Asked about the action on other nurses, the official said “for the rest of the nursing staff, there will be no salary, no work for that particularly day”.

The nurses on probation are demanding that their working hours should be changed. The PGI has three working shifts – each of eight hours. The nursing staff is demanding that the three shifts should be morning (six hours), evening (six hours) and night (12 hours).

The nurses who are on probation have now changed their working hours “on their own”. According to PGI officials, a meeting is now scheduled with the nurses’ association and PGI to discuss the issue on Monday.

A source in the administration said the contract employees have changed the working hours without PGI’s permission. “In the appointment letters, it was mentioned that they (nurses) have to do an eight-hour shift. They accepted the letter and in writing they mentioned that they will do their job. Now changing the duty hours on their own is a gross misconduct, which can invite action from the administration,” the official said.
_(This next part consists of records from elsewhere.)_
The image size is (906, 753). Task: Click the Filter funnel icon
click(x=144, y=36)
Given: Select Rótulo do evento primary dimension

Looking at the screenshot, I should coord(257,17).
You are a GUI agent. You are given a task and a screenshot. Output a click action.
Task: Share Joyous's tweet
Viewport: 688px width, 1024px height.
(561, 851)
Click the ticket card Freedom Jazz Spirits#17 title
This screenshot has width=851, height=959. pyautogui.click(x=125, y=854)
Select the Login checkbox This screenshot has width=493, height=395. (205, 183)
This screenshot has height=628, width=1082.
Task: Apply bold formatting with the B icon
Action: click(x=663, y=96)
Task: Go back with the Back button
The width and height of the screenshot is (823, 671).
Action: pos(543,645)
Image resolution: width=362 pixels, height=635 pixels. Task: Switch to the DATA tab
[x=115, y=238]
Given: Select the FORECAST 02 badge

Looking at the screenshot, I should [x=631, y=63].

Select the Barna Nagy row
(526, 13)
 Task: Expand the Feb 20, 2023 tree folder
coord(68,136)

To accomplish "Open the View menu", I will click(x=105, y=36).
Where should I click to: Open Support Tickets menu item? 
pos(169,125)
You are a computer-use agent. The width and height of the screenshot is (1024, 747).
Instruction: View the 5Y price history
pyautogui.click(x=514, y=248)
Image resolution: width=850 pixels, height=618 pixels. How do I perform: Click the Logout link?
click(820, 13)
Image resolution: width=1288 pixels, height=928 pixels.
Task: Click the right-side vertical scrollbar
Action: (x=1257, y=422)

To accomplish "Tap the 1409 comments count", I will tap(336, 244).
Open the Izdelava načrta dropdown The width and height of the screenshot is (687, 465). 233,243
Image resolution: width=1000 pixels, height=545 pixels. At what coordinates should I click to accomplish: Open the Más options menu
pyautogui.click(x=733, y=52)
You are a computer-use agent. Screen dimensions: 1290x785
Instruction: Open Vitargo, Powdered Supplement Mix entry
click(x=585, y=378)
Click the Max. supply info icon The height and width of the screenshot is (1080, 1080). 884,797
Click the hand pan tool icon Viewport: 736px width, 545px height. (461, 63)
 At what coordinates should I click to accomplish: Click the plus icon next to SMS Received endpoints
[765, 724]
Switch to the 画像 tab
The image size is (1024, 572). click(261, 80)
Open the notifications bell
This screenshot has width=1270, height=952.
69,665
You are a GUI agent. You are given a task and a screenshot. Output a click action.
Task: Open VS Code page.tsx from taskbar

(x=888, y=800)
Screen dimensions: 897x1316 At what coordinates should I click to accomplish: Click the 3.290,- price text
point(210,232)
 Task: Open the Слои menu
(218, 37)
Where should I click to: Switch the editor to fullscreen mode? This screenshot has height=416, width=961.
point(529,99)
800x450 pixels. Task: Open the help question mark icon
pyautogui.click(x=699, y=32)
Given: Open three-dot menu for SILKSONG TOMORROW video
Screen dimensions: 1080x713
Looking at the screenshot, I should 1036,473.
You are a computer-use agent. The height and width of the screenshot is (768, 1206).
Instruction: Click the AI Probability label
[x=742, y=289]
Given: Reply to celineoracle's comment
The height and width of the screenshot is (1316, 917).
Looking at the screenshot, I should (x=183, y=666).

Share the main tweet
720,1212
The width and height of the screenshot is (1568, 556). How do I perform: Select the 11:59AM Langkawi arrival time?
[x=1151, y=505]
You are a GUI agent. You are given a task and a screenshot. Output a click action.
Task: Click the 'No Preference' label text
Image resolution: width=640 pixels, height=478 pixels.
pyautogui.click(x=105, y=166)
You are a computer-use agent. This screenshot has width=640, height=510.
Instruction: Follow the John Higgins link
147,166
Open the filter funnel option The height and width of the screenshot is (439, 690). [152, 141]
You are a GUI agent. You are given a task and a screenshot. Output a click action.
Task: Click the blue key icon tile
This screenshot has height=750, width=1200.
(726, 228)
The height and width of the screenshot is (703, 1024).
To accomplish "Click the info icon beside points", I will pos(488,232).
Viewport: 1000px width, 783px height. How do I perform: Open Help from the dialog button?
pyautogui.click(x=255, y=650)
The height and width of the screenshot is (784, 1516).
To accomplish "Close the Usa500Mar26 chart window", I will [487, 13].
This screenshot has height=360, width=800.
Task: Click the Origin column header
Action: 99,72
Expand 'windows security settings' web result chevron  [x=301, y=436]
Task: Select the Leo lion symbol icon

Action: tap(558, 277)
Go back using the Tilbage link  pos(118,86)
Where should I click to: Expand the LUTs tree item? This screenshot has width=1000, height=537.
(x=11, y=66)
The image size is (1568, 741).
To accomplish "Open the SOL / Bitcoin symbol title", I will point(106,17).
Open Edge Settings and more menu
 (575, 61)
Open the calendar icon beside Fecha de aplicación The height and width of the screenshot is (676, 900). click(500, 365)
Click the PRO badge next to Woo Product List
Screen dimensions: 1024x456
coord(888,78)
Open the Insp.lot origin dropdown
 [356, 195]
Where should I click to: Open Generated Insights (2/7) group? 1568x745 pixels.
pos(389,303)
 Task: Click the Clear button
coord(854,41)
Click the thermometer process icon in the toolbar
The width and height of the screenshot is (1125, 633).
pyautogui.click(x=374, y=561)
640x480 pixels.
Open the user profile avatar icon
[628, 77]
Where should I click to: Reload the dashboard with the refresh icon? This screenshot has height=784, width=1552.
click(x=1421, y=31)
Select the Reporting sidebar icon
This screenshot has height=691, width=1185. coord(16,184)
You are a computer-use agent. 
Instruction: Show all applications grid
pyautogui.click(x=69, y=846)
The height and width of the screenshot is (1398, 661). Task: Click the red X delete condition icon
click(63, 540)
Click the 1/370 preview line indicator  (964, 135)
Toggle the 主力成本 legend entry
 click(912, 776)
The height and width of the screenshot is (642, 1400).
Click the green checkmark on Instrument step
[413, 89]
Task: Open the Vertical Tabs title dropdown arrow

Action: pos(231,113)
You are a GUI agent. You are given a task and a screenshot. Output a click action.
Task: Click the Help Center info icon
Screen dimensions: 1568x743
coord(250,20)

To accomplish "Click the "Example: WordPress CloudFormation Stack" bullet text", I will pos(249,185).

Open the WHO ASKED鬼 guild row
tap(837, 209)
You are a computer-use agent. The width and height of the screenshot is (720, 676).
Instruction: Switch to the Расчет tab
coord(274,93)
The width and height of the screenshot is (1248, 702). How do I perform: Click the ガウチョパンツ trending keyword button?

A senior member from the nursing staff confirmed that “many” newly joined nurses staff have changed their hours. “The recommended hours in a month is 160 hours. Assistant nursing superintendents and deputy nursing superintendents are working for 180 hours in a month and the rest are working for 168 hours in a month. The newly joined nurses are working for 176 hours. The association is demanding a change in the working hours because they are doing extra work,” he said.

A nurse said: “They can’t take action against anyone because the health ministry has already directed the state governments to go lenient about February 26 as casual leave,” the official added.

“Several nurses have already submitted their resignation because of the odd working hours,” an official said.